* Your task *
Pick up the passage on the female athlete triad and stress in athletes where it stops, and write the next part in the same style.

** Opening Document excerpt block **

Female Athlete Triad
The female athlete triad refers to the relationship among low energy availability (EA), bone health, and menstrual status, which exists on a continuum ranging from healthy to clinical. Disordered eating or eating disorders may or may not be present.3 Chronic low EA leads to decreased leptin, insulinlike growth factor 1, and estrogen production, which triggers menstrual disturbances and impaired bone formation.4 In addition to immediate effects on performance, prolonged durations of the triad components can lead to musculoskeletal injuries, low bone mineral density (BMD), and an increased risk of stress fractures. Disordered eating attitudes and behaviors are estimated to affect almost two-thirds of young female athletes, with a greater prevalence in sports emphasizing leanness.5 In lightweight rowing, between 12% and 16% of athletes reported disordered eating behaviors, with intentional weight loss increasing the likelihood of engaging in disordered eating behaviors.4
In rowers, rib stress fractures are common overuse injuries linked to high-force muscular contractions in the rowing stroke involving the serratus anterior and oblique muscles.6 Discomfort in the rib indicates a small stress on the bone; without rest and rehabilitation, it can quickly develop into a fracture. In a study4 of elite female lightweight rowers, 32% described a history of extended rib pain associated with menstrual irregularities and low BMD. The data also showed that rib pain was 2.7 times more common in female rowers than in male rowers, and low levels of estrogen were proposed to play a role in the occurrence of rib pain in women.
Early detection of triad symptoms in female athletes is crucial to preventing long-term damage. Athletic trainers are essential to screening and identifying symptoms in collegiate athletes; however, an exploration7 of athletic trainers' knowledge of the female athlete triad demonstrated that a standard comprehensive approach to screening and early intervention was lacking. Mencias et al8 suggested that the preparticipation evaluation forms used at NCAA Division I universities were not effective in screening for the female athlete triad. Of the 257 universities surveyed, only 9% used preparticipation evaluations that included 9 or more of the 12 items recommended by the Female Athlete Triad Coalition (now known as the Female and Male Athlete Triad Coalition) for primary screening, with 44% of universities using 4 or fewer items.
Sources of Stress in Athletes
Several groups have explored the psychological implications of “making weight” in sport. Among elite combat-sport athletes, Pettersson et al9 found a problematic balance between the culture of weight making within their sport and both their physiological needs and societal norms at large. The athletes described experiencing anger, fatigue, and confusion. Similarly, studies of boxers10 and wrestlers11 showed that weight control was considered one of the most stressful aspects of their sport and that anger and low energy accompanied weight-making practices. Reports of weight-making practices benefitting an athlete's mental well-being have also been published. Some athletes viewed the anger associated with weight making as performance enhancing and confidence boosting, whereas others noted feelings of achievement. In addition, athletes in weight-class sports felt a sense of belonging from the weight-making practices fostered among teammates.12
Injuries can contribute to significant stress in athletes. The integrated model of psychological response to athletic injury conceptualizes injury as a stressor that athletes respond to via the cognitive-appraisal process.13 Situational factors and personal factors influence appraisal, which then influences the emotional and behavioral responses to the injury. Furthermore, the model proposes that the relationship between these responses and injury recovery outcomes is reciprocal. Stress can be induced after injury due to a lack of set timelines for recovery and return to play as well as performance failure, rehabilitation requirements, and physical symptoms. In addition, decreases in self-esteem and self-efficacy have been shown to follow athletic injury, reportedly due to a loss of athletic identity.14 A high level of athletic identity was associated with high self-esteem, and researchers15 observed that athletes who identified highly with their athletic role were more likely to have a more negative psychological response to injury.

** Closing Document excerpt block **
** Opening Material supplied block **

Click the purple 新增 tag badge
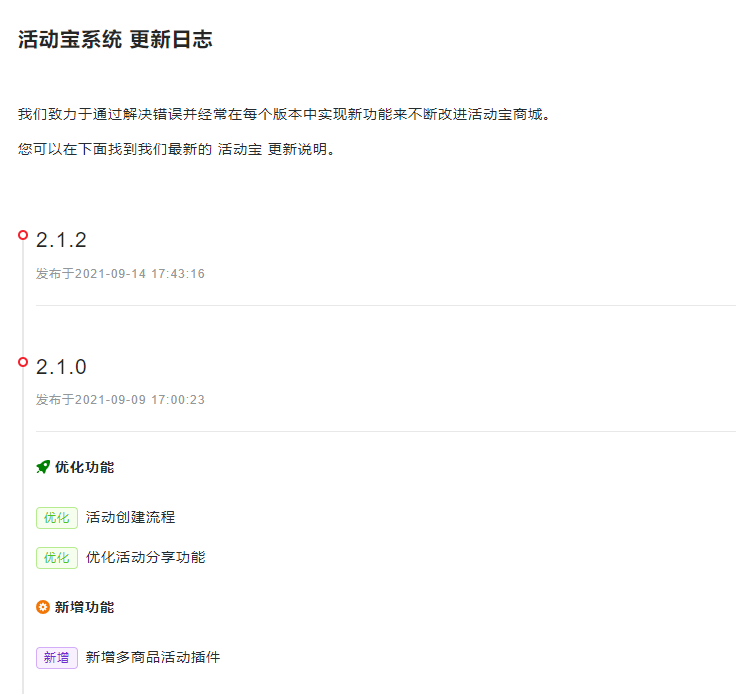[57, 657]
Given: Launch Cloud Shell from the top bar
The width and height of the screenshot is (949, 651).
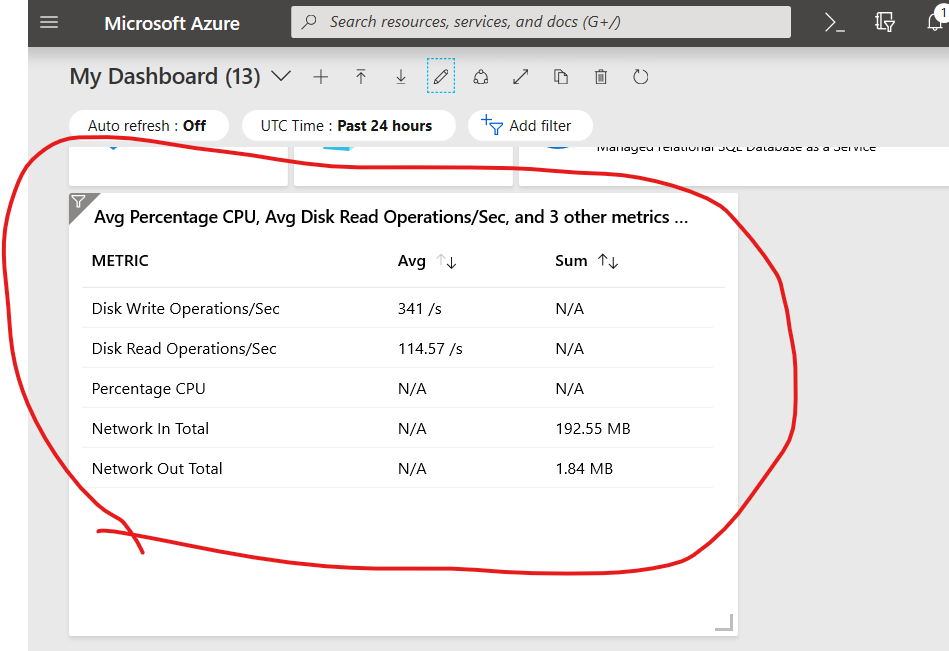Looking at the screenshot, I should 834,22.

** Closing Material supplied block **

* Answer space *
The aim of our study was to better understand the health status of female rowers at the collegiate level and to examine weight-class differences. We addressed 3 questions: (1) Were the symptoms of the female athlete triad (low EA or disordered eating; low bone density, increased risk of stress fractures, or both; menstrual disturbance) associated with weight class? Athletes in sports with weight requirements, such as lightweight rowing, appeared to be at a higher risk for the female athlete triad due to low EA and disordered eating. We therefore hypothesized that female athlete triad symptoms would be more prevalent in lightweight rowers. (2) Were stress level, according to the Perceived Stress Scale, and weight class associated? We expected that making weight added additional stress to the demands of competing in Division I athletics. (3) Were stress level and rowing-related injuries associated? Injury can be a significant source of stress for student-athletes, especially when athletic identity and self-esteem are diminished. We therefore hypothesized a positive association between stress level and rowing-related injuries, more so for those with a high level of athletic identity.
Participants were female undergraduate student-athletes from 12 collegiate women's rowing programs. Programs were selected from among NCAA Division I institutions with both openweight and lightweight women's rowing teams (lightweight teams defined as consistently fielding lightweight women's boats at the Intercollegiate Rowing Association level): Boston University, Georgetown University, Harvard-Radcliffe, Massachusetts Institute of Technology, Princeton University, Stanford University, and University of Wisconsin. The anonymous survey link was distributed to 1 member of each of these 14 teams via e-mail to be distributed among their teammates. The Harvard-Radcliffe openweight team and the Stanford University lightweight team declined participation. A total of 158 student-athletes responded, comprising 78 lightweights and 80 openweights. Participants provided informed consent by completing the survey, and the study was approved by the Georgetown University Institutional Review Board.
To address the hypotheses of this study, we developed a 15-minute survey consisting of 4 parts (Appendix 1). The survey was administered via Qualtrics (Provo, UT) as an anonymous link, with no identifying information collected.
Part A addressed the general demographics of the participants, including age, height, weight, and number of years rowing. It also asked respondents about their injury history, use of birth control, and menstrual dysfunction (among nonusers of oral contraceptives).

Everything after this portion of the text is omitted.